WebSearch is also notable for modifying the browser’s start page, which contains a search engine and a number of links to third-party sources like AliExpress that, when clicked by the victim, help the extension developers earn money through affiliate links.
“Also, the extension modifies the browser’s default search engine to search.myway[.]com, which can capture user queries, collect and analyze them,” Kaspersky noted. “Depending on what the user searched for, most relevant partner sites will be actively promoted in the search results.”
Over one million users are said to have encountered adware in H1 2022 alone, with WebSearch and AddScript targeting 876,924 and 156,698 unique users.
Also found were instances of information-stealing malware like FB Stealer, which aim to steal Facebook login credentials and session cookies of logged-in users. FB Stealer has been responsible for 3,077 unique infection attempts in H1 2022.
The malware primarily singles out users on the lookout for cracked software on search engines, with FB Stealer delivered through a trojan called NullMixer, which propagates through cracked installers for software such as SolarWinds Broadband Engineers Edition.

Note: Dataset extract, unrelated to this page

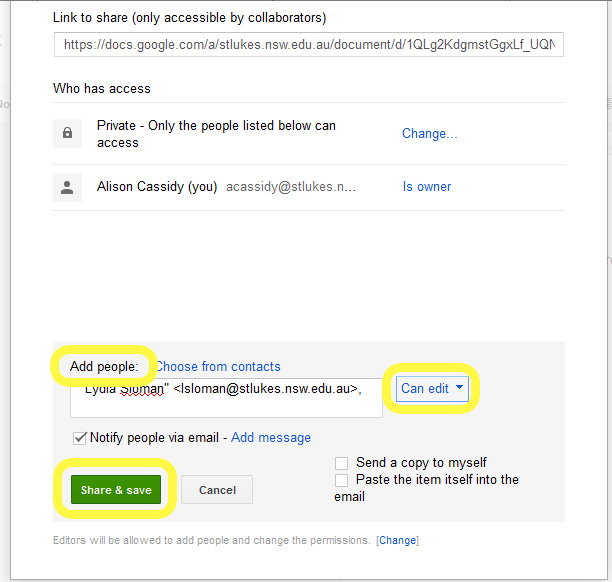Click the [Change] link for editor permissions
This screenshot has width=612, height=582.
click(397, 541)
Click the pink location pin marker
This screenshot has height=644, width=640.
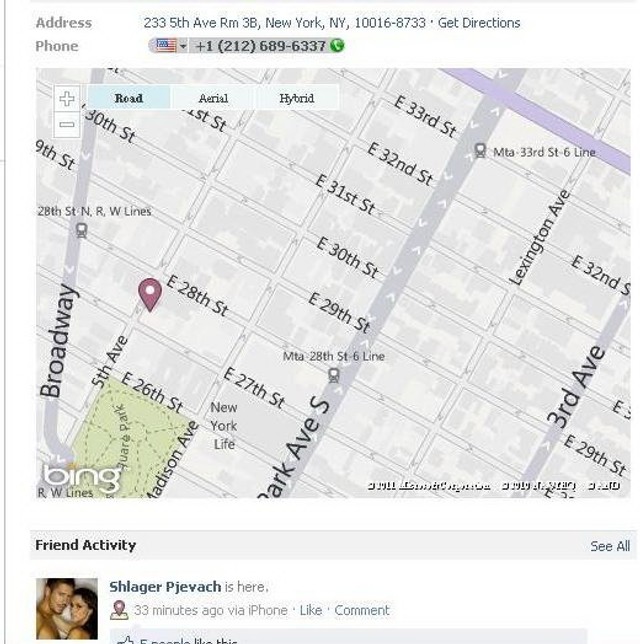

“FB Stealer is installed by the malware rather than by the user,” the researchers said. “Once added to the browser, it mimics the harmless and standard-looking Chrome extension Google Translate.”
These attacks are also financially-motivated. The malware operators, after getting hold of the authentication cookies, log in to the target’s Facebook account and hijack it by changing the password, effectively locking out the victim. The attackers can then abuse the access to ask the victim’s friends for money.
The findings come a little over a month after Zimperiumm disclosed a malware family called ABCsoup that masquerades as a Google Translate extension as part of an adware campaign targeting Russian users of Google Chrome, Opera, and Mozilla Firefox browsers.
To keep the web browser free of infections, it’s recommended that users stick to trusted sources for downloading software, review extension permissions, and periodically review and uninstall add-ons that “you no longer use or that you do not recognize.”